1

According to C++ branch-aware prediction, I prepared a test to see how much effective it is.

So, in a control sample, I write:

int count=0;
for (auto _ : state) {
    if(count%13==0) {
        count+=2;
    }
    else
        count++;
    benchmark::DoNotOptimize(count);
}

In a C++11 branch-prediction, I write:

#define LIKELY(condition) __builtin_expect(static_cast<bool>(condition), 1)
#define UNLIKELY(condition) __builtin_expect(static_cast<bool>(condition), 0)

int count=0;
for (auto _ : state) {
    if(UNLIKELY(count%13==0)) {
        count+=2;
    }
    else
        count++;
    benchmark::DoNotOptimize(count);
}

In a C++20,

int count=0;
for (auto _ : state) {
    if(count%13==0)[[unlikely]]{
        count+=2;
    }
    else
        count++;
    benchmark::DoNotOptimize(count);
}

which unfortunately is not supported under quick-bench. But anyway, I leave it there.

Now, getting the benchmark under gcc and clang shows no effectiveness for such a basic example.

Am I doing anything wrong?

c++ branch-aware prediction

ar2015
  • 5,558
  • 8
  • 53
  • 110
  • 1
    I appreciate downvoter if he/she gives explanations. – ar2015 Sep 27 '18 at 14:42
  • 2
    Why do you expect `count+=2` to take different time to execute, than `count++`? – Algirdas Preidžius Sep 27 '18 at 14:42
  • 1
    @AlgirdasPreidžius, The performance comes from `unlikely` and branch prediction, not from how much I add to `count`. The `if` and `else` should be different. Otherwise they are optimized away. – ar2015 Sep 27 '18 at 14:44
  • @AlgirdasPreidžius, I follow [this](https://stackoverflow.com/questions/30130930/is-there-a-compiler-hint-for-gcc-to-force-branch-prediction-to-always-go-a-certa). – ar2015 Sep 27 '18 at 14:47
  • That was not what I was asking. Both of the branches, contain the functionality, that is so lightweight, that it isn't even measurable. If the test case, was so, that `if (UNLIKELY (/* Complicated condition */)) { /* Do something heavy */ } else {/* Do something lightweight */}`, one might see a difference. – Algirdas Preidžius Sep 27 '18 at 14:47
  • 1
    How do you know the compiler isn't optimising the code even without the help of the branch prediction features?

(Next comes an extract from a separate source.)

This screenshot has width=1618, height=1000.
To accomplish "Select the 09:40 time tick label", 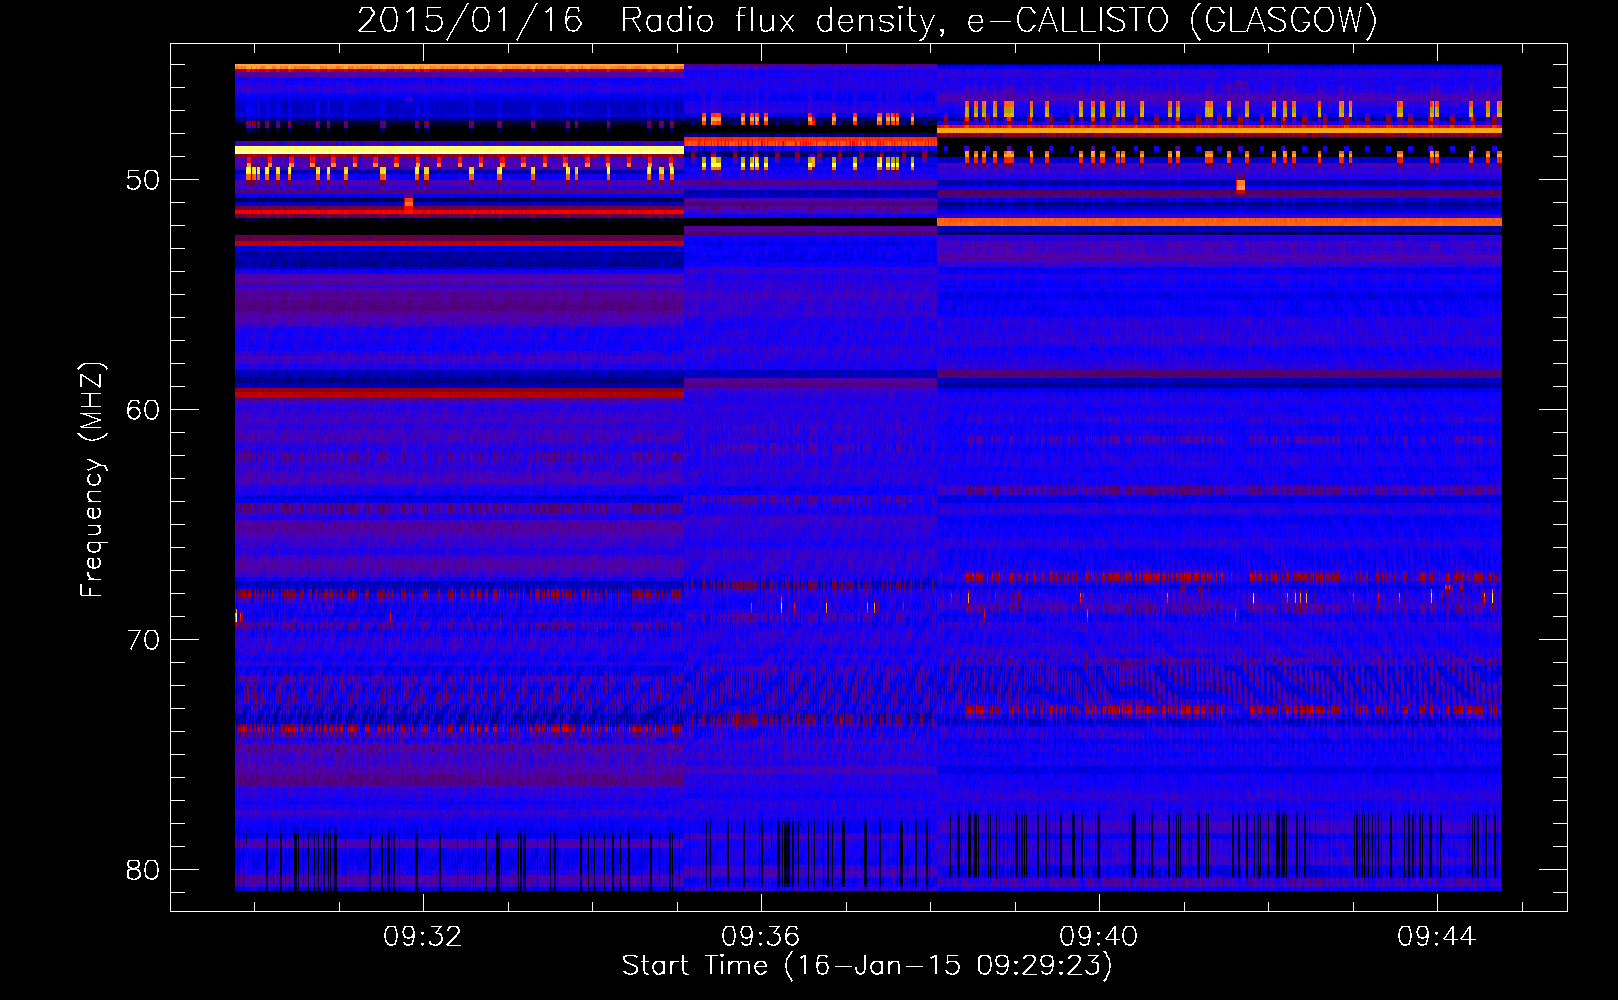I will 1098,937.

Transforming `if(count%13==0) { count+=2;} else count++;` to something equivalent `such as ++count; if (!(count%13)) ++count;` is not exactly a huge step for an optimiser. Nor is unrolling the loop, to remove most of the branching. – Peter Sep 27 '18 at 14:48
  • It is my understanding that `unlikely` style attributes shine when a branch predictor would not be able to recognize a pattern well enough. You give it a fairly easy one, me thinks. – StoryTeller - Unslander Monica Sep 27 '18 at 14:48
  • @AlgirdasPreidžius I don't think the point is to measure work done *in* the branch but to measure CPU cycle loss due to branch miss-prediction. At least that's my interpretation of the question. – François Andrieux Sep 27 '18 at 14:49
  • @FrançoisAndrieux Sure, but if the branches are this lightweight, there is little to no performance impact, due to branch misprediction. If one of the branches are heavier, the effects of branch misprediction becomes more pronounced. – Algirdas Preidžius Sep 27 '18 at 14:50
  • @AlgirdasPreidžius the lighter the branch is, the less it disturb the measurement. – ar2015 Sep 27 '18 at 14:51
  • Generated assembly seems to be exactly the same apart from the function name. So they work the same. Maybe the compiler ignored hint? – luk32 Sep 27 '18 at 14:51
  • @ar2015 You seem to be ignoring (or not reading) what I am stating, so I will not repeat myself. You are comparing against the control, of "no compiler hints" anyway. – Algirdas Preidžius Sep 27 '18 at 14:55
  • @luk32, I see a bit of difference at the bottom of the code. – ar2015 Sep 27 '18 at 14:55
  • @AlgirdasPreidžius, I actually didn't see one of your comments. If branches have equivalent size or different size, does it make difference? – ar2015 Sep 27 '18 at 14:57
  • @ar2015 I don't. Neither [here](http://quick-bench.com/euX9nqZWMuG1zeg0Z3U1r7F_GV8), the assembly is exactly the same for `LIKELY` and `UNLIKELY` macro, except for the jump, which is the function address. I tested gcc. – luk32 Sep 27 '18 at 15:04
  • with `[UN]LIKELY` compiler can generate different code compare without this attribute. if without usual used symmetric case when both `if` and `else` block execute 1 jump (one at begin and 1 at the end). if we use `LIKELY` attribute code became asymmetric - likely block not execute jump at all and unlikely block execute 2 jump. as result likely path became more faster and unlikely block became more slow – RbMm Sep 27 '18 at 15:45
  • Note: Whenever you benchmark performance, make sure you are building with optimization enabled. Not saying you didn't I just didn't see that in the question. – Jesper Juhl Sep 27 '18 at 15:56
  • in what question ? how internal *[un]likely* change code and which effect this can have or why your test not show difference ? – RbMm Sep 27 '18 at 16:08

2 Answers2

6

Your bench shows no difference because the CPU's branch prediction is as good as gcc __builtin_expect to optimize your trivial example.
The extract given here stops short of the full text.